The Surat bench of the Income Tax Appellate Tribunal (ITAT) held that the additions under Section 56(2)(x) of the Income Tax Act, 1961 shall not be sustainable when the conditions for purchase were as per the conditions mentioned in the allotment letter.
The assessee is a firm, engaged in the business of buying and selling real estate properties. The assessee filed its return of income declaring NIL income. The case was selected for scrutiny. The assessee has purchased two flats i.e. flats No. 103 and 307 in the Sunstone Project at Shastri Nagar, Bandra (E), Mumbai.
On the addition made by the Assessing Officer under Section 56(2)(x) of the Income Tax Act, the assessee submitted that they had made a booking prior to the insertion of clause (x) in Section 56(2) and the First Proviso thereto states that the date of original agreement fixing the date of consideration and the date of registration are not same, the stamp valuation as on the date of agreement shall be considered.
The assessee had agreed to purchase flats No. 103 and 307 vide an allotment letter dated May 2011 and based on mutual understanding, the payment of consideration was made in accordance with the mode prescribed in the allotment letter.
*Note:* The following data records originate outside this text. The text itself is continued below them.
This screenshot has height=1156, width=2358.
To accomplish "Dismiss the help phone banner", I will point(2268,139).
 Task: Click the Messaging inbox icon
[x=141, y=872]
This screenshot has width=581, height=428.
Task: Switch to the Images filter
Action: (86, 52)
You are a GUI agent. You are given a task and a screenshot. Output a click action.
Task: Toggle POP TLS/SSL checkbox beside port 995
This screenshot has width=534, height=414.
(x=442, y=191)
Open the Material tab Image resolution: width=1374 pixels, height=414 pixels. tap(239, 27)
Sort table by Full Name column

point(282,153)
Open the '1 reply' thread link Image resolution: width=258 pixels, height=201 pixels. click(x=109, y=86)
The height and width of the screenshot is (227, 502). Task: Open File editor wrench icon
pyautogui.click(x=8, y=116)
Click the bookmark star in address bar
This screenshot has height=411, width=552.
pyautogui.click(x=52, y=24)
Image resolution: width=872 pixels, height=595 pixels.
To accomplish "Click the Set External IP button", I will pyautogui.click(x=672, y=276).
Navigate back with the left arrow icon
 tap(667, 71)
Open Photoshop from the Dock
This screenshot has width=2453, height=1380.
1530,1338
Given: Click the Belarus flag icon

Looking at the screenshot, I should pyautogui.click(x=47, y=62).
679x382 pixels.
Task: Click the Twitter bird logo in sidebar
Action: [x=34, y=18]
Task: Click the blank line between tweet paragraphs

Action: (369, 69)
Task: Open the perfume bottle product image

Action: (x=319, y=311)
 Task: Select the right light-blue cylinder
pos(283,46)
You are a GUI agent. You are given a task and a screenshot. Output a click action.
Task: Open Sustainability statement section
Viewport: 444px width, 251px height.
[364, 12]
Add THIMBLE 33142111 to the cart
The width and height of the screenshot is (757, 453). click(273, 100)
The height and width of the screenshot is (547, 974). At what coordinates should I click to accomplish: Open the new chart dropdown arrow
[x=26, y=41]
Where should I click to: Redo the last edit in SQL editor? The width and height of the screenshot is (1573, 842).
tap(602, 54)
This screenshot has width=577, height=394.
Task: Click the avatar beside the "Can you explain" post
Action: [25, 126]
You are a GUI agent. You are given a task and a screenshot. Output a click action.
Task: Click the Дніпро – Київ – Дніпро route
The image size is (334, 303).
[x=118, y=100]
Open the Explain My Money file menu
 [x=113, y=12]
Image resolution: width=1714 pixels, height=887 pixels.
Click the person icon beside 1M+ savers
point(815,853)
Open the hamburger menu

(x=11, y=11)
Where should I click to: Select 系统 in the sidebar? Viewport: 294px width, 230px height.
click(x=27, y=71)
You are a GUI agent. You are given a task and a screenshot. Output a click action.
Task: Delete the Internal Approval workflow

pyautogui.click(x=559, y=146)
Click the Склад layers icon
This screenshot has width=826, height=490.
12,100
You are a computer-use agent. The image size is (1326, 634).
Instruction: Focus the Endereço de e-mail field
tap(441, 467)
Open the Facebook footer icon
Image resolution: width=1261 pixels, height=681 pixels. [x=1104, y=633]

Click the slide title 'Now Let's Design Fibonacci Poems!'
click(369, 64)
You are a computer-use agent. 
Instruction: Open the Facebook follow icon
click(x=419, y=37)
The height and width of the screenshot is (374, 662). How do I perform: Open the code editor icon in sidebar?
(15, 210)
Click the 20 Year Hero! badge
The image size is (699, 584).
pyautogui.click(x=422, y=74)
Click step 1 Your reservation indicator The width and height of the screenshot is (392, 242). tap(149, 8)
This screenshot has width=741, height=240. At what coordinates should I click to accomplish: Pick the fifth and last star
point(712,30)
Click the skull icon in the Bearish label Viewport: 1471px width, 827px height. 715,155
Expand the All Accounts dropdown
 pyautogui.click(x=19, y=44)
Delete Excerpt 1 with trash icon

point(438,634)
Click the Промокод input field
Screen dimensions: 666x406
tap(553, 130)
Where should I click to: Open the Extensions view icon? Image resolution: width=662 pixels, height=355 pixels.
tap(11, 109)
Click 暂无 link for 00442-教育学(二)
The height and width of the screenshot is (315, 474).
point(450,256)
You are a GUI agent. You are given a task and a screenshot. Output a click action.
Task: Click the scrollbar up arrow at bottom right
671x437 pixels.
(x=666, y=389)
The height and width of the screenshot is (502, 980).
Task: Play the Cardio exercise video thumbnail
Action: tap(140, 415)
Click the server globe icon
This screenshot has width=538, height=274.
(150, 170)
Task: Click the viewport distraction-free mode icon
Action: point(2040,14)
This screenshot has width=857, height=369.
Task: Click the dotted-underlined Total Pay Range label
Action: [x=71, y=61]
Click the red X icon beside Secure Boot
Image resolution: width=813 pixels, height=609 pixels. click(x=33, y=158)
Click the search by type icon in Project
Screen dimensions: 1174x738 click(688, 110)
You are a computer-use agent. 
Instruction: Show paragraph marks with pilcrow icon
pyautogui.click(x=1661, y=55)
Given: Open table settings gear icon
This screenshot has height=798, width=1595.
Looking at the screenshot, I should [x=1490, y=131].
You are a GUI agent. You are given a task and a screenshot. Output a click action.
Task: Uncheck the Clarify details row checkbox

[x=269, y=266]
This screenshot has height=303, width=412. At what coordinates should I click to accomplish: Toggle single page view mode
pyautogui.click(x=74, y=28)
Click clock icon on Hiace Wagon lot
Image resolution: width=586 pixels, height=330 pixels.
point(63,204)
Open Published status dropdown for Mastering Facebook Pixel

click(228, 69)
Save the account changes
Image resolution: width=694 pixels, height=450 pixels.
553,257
Thus, the date of the allotment letter shall be considered for the purpose of this Section and not otherwise.
The reply of the assessee was not accepted by the Assessing Officer by taking a view that in the month of May, the land was in the possession of Akruti Niraman Ltd. who entered into a joint venture with Sunstone Developers in December 2011 as reflected in the sale deed. The project was started on 11/07/2011 and on that date, Sunstone Developers was not in the picture. The assessee has produced an allotment letter but no proof of payment was furnished.
The Departmental Representative submitted that the Commissioner of Income Tax (Appeal) [CIT(A)] granted relief to the assessee on the basis of the first and second proviso to Section 56(2)(x) of the Income Tax Act. The benefit of the first and second proviso can only be extended on the basis of agreement. There is no agreement between the assessee and the developer. The assessee merely relied on an allotment letter cannot be considered an agreement.
The CIT(A) appreciated the fact and held that the assessee is eligible for the benefit of the first proviso to Section 56(2)(x) of the Income Tax Act as the date of agreement for fixing the amount of consideration for the transfer of property and the date of registration is not same, the stamp duty value on the date of agreement may be considered for the purpose of said sub-clause.
The Authorized Representative supported the order of CIT(A). And submitted that there is no dispute that the assessee was allotted a flat in the year 2011 i.e. at the time of the initial stage of the project. The payments were made through the banking channel. The condition of purchases was as per the conditions mentioned in the allotment letter.
The Two-member bench comprising of Pawan Singh (Judicial member) and Arjun lal Saini (Accountant member) held that the CIT(A) deleted the additions by taking a correct view and there is no illegality or infirmity in the order passed by the CIT(A). Therefore, the order of CIT(A) was upheld and the ground of appeal was dismissed.